Le capitaine Ibrahim Traoré a confirmé, dimanche 28 septembre, l’arrestation de six fonctionnaires ivoiriens fin août, accusés d’« espionnage » après avoir franchi la frontière burkinabè. Ces agents de la Direction ivoirienne d’aide et d’assistance aux réfugiés (Daara) étaient officiellement en mission d’identification de réfugiés.
« Chaque fois que quelqu’un franchit la frontière, mène des actions… ça, c’est de l’espionnage », a martelé le chef de la junte burkinabè, justifiant ainsi leur interpellation par des supplétifs de l’armée. À ses yeux, ces arrestations prolongent une série d’incidents : des gendarmes ivoiriens avaient déjà été arrêtés en septembre 2023 et en juin 2025 avant d’être relâchés.
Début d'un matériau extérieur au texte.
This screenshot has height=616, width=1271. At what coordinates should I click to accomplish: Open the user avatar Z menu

Ouagadougou accuse également Abidjan de sévir contre ses propres ressortissants. Le capitaine Traoré a rappelé la mort en juillet, en détention en Côte d’Ivoire, de l’influenceur burkinabè Alain Christophe Traoré, alias Alino Faso, poursuivi pour « intelligence avec un État étranger ». « Nous espérions qu’on libère nos frères civils innocents, mais un est mort dans une prison qui n’est pas conventionnelle », a-t-il dénoncé.
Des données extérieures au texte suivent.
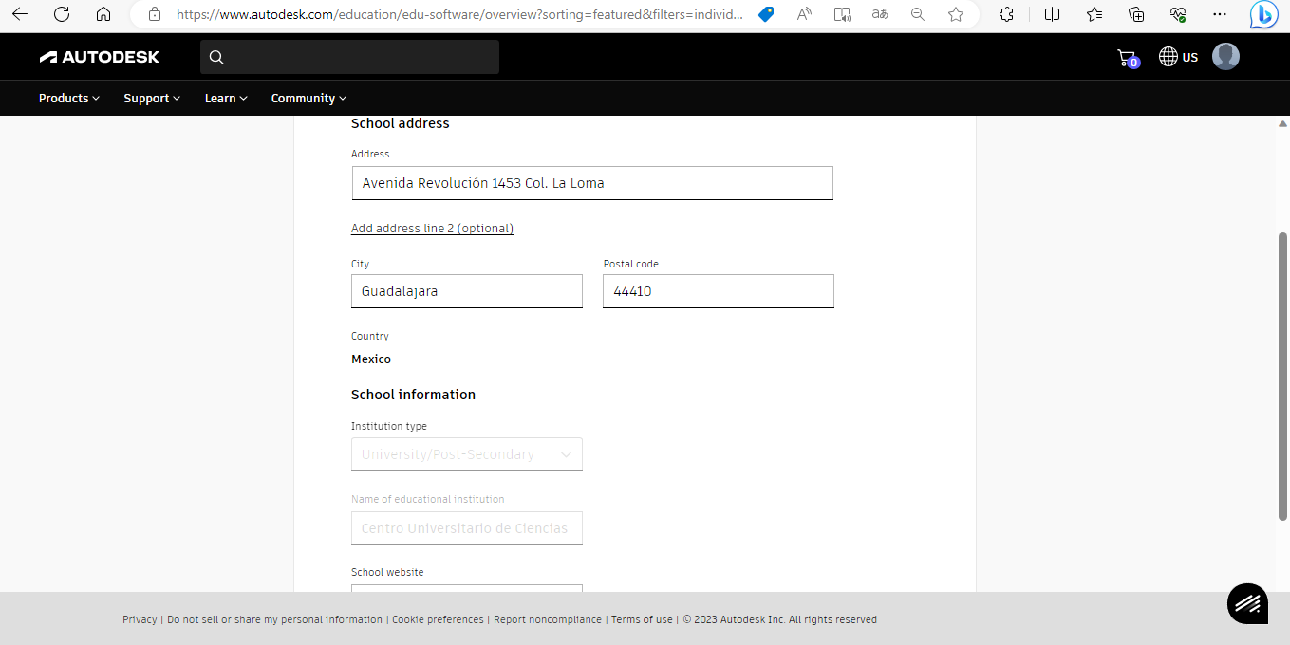The height and width of the screenshot is (645, 1290).
Task: Open Collections from the toolbar
Action: coord(1136,14)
Au-delà du sort des six fonctionnaires ivoiriens, cette affaire illustre l’érosion progressive de la confiance entre les deux capitales. Depuis l’arrivée au pouvoir du capitaine Traoré, Ouagadougou soupçonne régulièrement Abidjan de jouer un rôle dans les tentatives de déstabilisation du régime militaire, ce que la Côte d’Ivoire dément.
Le sort des six agents ivoiriens reste suspendu, symbole d’une méfiance bilatérale qui ne cesse de s’aggraver.